TENTAPLUGG Flashcards
What are properties of good estimators?
- It is unbiased/validity. The expected value of the sample parameter is equal to the population parameter.
- It is reliable/efficient. The estimator has an as small variance as possible. Generally decreases when sample size increases
Which starting points for CI and hypothesis testing are approximate because of CLT (single population)?
Case 3 and Case 4
What are the assumptions for Case 1 (single pop.)?
- Xi follows a normal distribution
- Sigma2 (pop. variance) is known.
What are the assumptions for Case 2 (single pop.)?
- Xi follows a normal distribution
- Sigma2 (pop. variance) is UNknown
What are the assumptions for Case 3 (single pop.)?
- Xi follows an unknown distribution
- Sigma2 is unknown
- n >= 30
What are the assumptions for Case 4 (single pop.)?
- n >= 40
What are the assumptions for Case 5 (single pop.)?
- Xi follows a normal distribution
- mew and Sigma2 are unknown
Which starting points for CI and hypotheses testing are approximate (double populations)?
- Case 2 (round down v)
- Case 3 and Case 5, from CLT
What are the assumptions for Case 1 (double pop.)?
- Independent samples
- Xi, Yj follows normal distributions
- mewX, mewY, Sigma2X, Sigma2Y are unknown, but Sigma2X=Sigma2Y–> pooled variance S2p
What are the assumptions for Case 2 (double pop.)?
- Independent samples
- Xi, Yj follow normal distributions
- mewX, mewY, Sigma2X, Sigma2Y are unknown, Sigma2X & Sigma2Y are UNEQUAL
What are the assumptions for Case 3 (double pop.)?
- Independent samples
- Xi, Yj follow unknown distributions
- mews and sigma2s are unknown (may or may not be equal)
- nx, ny >= 30
What are the assumptions for Case 4 (double pop.)?
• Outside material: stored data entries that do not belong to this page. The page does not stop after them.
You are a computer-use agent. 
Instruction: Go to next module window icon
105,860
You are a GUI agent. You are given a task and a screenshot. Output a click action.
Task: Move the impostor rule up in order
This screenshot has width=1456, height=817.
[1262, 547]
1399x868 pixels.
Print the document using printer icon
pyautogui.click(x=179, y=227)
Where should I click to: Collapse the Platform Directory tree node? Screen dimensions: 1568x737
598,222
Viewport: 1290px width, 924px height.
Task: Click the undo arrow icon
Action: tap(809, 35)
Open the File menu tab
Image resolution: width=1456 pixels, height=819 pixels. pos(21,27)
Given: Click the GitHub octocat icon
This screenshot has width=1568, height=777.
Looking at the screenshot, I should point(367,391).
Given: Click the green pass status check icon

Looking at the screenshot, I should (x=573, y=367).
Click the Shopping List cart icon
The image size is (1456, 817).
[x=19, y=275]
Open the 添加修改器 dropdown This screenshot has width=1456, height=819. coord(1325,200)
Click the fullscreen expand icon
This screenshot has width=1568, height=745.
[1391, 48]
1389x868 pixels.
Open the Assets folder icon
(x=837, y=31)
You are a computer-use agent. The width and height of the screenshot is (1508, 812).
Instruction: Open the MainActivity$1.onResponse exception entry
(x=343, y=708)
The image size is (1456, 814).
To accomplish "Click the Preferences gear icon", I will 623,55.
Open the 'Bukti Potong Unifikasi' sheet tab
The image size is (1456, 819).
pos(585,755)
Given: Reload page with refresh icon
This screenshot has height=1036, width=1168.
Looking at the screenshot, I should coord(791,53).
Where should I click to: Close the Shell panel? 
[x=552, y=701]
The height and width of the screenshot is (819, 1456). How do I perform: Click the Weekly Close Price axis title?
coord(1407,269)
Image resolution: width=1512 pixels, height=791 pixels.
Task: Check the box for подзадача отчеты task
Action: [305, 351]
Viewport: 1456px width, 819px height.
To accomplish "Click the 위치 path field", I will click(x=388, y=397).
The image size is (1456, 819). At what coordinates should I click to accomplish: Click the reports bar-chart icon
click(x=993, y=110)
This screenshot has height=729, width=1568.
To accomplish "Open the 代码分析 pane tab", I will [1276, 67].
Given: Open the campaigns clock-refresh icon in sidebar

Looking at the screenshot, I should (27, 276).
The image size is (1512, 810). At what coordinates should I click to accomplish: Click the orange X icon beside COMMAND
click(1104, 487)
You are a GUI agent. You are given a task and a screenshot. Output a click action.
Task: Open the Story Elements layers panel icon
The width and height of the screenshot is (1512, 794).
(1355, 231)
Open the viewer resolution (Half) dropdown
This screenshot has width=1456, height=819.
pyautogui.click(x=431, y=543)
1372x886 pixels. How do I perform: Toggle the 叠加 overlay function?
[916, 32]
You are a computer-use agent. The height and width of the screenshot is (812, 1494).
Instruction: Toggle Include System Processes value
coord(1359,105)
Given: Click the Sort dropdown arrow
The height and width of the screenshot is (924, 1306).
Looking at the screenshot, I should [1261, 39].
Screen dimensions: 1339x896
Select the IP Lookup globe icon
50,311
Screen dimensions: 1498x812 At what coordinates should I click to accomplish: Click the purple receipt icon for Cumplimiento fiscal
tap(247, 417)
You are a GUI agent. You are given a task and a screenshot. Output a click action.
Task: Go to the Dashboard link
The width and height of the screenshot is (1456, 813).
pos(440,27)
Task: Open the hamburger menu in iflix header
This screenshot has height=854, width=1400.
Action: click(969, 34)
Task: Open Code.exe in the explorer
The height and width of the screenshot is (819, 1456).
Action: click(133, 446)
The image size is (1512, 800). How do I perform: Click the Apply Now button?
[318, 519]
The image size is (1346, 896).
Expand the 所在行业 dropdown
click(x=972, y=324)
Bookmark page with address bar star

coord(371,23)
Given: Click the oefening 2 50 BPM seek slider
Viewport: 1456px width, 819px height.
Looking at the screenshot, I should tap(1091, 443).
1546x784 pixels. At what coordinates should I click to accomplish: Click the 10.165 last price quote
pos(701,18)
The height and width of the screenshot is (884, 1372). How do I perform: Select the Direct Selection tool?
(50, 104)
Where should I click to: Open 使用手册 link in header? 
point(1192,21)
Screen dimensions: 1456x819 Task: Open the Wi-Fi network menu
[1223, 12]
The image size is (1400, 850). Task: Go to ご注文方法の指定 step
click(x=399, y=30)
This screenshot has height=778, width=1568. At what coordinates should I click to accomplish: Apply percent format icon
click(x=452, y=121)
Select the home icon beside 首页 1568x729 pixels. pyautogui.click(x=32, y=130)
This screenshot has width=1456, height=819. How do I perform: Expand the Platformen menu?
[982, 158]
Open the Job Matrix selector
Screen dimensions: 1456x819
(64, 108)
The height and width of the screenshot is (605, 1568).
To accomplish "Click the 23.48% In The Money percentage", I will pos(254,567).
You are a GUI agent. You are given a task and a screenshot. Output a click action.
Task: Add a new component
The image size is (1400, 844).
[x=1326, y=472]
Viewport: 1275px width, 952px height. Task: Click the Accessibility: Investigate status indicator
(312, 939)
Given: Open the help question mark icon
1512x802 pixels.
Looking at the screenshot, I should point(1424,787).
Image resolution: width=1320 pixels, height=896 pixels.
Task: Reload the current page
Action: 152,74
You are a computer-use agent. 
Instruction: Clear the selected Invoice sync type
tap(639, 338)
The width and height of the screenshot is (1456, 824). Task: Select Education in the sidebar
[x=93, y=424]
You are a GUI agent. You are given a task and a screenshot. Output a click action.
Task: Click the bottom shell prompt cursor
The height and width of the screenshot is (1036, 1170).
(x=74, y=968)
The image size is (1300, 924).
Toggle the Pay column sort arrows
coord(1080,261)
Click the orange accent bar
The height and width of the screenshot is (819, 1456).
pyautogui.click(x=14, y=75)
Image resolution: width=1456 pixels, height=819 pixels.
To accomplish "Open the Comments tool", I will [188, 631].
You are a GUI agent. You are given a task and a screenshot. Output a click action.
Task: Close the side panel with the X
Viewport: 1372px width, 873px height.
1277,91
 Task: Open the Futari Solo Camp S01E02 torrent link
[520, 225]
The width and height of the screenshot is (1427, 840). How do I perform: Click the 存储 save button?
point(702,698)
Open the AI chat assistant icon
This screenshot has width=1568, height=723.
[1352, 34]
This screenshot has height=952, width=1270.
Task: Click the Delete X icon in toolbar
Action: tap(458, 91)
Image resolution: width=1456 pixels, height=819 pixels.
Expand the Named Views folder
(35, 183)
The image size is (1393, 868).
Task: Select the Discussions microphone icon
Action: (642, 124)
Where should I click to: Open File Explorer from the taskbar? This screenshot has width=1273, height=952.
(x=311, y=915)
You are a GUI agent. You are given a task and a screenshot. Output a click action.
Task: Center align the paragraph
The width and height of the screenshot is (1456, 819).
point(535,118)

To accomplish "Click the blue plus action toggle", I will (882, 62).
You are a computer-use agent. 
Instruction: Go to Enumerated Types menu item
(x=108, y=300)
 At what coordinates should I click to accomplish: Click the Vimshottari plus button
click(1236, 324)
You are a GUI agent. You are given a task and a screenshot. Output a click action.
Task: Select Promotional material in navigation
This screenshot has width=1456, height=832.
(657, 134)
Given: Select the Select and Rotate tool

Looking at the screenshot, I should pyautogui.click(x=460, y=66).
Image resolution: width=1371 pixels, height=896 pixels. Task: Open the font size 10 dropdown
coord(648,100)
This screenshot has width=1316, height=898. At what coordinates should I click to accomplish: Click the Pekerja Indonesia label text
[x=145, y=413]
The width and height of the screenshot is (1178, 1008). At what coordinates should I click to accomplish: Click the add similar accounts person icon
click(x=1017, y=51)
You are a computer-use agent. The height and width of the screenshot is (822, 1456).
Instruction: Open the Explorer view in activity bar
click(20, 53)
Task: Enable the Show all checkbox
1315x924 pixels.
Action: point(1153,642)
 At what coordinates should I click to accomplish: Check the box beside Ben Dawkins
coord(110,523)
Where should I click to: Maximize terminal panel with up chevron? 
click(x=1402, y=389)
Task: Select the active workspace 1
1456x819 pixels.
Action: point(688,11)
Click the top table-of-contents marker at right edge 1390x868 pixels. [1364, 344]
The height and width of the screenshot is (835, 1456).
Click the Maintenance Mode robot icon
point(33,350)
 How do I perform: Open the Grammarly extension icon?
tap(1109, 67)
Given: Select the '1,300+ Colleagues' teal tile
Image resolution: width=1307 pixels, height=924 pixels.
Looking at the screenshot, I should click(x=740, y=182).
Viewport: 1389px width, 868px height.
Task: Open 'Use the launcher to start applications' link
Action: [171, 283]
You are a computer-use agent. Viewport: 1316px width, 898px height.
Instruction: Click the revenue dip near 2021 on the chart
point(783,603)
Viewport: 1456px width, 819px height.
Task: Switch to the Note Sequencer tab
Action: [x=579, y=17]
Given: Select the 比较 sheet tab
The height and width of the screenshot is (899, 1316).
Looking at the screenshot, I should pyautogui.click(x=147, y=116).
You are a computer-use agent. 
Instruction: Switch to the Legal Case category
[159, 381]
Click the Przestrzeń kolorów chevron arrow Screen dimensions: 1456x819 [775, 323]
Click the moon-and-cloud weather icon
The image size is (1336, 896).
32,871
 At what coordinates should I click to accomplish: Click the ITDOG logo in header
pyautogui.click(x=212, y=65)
- DEPENDENT samples (matched pair)
- Xi, Yi follows normal distributions, –> Di follows normal distribution
- mews and sigma2s are unknown
What are the assumptions for Case 5 (double pop.)?
- Independent samples
- nx, ny >=40
What are the assumptions for Case 6 (double pop.)?
- Independent samples
- Xi, Yj follows normal distributions
- mews and sigma2s are unknown
What is special about the CI for sigma2x/sigma2y (Case 6)?
The CI in the formula sheet is for sigma2Y/sigma2X, so switch order of x- and y-terms.
Fa;b;0,95 = 1 / Fb;a;0,05
What are the four essential concepts of hypotheses testing?
- A null hypothesis H0, and an alternative hypothesis H1
- A significance level of the test, alpha
- A test statistic
- A decision rule
What are the four possible scenarios of hypothesis testing?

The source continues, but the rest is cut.